By its Cover: How to Murder your Life

By Its Cover is a series of posts wherein I read a book based solely on my love of the cover. No reading the jacket, no checking reviews!

Well, this book was a surprise and a half. It quite literally threw itself at my feet in the library. OK, not really, I knocked it off the shelf when reaching for another book. After dutifully putting it back I felt compelled to pluck it out again. The cover’s rainbow meets unicorn meets glitter explosion look completely defies the “How to Murder your Life” title, which, all combined had an oddly compelling allure for me.

It’s a memoir, so I don’t think I had any real intention of reading it, but that’s the great thing about libraries. You get to take home big piles of books and then return them unread, guilt free. Imagine my surprise then, when a few days later I picked it up to flick through the first few pages and then just kept going. Given its subject matter (drug addiction, privilege, the high-powered beauty magasine industry in New York, not to mention pop culture celebrity) I was utterly surprised to be reeled in the way I was.

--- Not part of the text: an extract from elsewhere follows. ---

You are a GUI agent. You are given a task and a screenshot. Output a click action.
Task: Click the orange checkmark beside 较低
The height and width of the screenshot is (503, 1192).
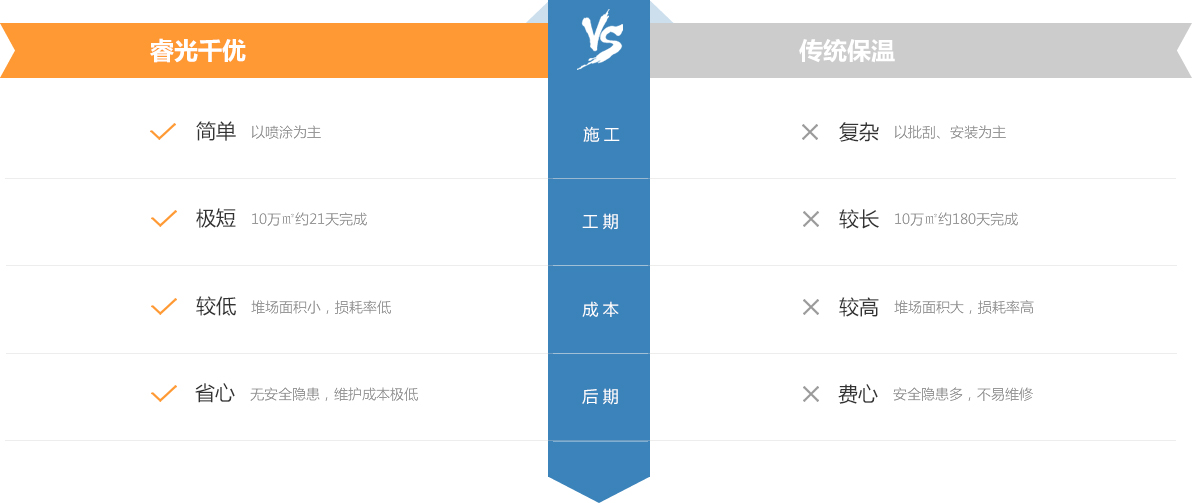[x=163, y=307]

Cat Marnell may be a drug addict but she also has a knack for writing in an entertaining and amusing way without that over the top and slightly manic tone which seems prevalent in this genre ( I recently tried reading Talking as Fast as I Can. Now I love Gilmore Girls as much as the next person and Lauren Graham is all kinds of fabulous as far as I’m concerned, but she writes her book exactly how she talks in her role as Lorelai…really, really fast which translates far better to the screen and quite frankly just made me dizzy to read. I also tried reading Year of Yes. Rhonda Shimes, is very, very funny and I read a little further into this book, but again it has that frenetic energy that gets on my nerves after a while.)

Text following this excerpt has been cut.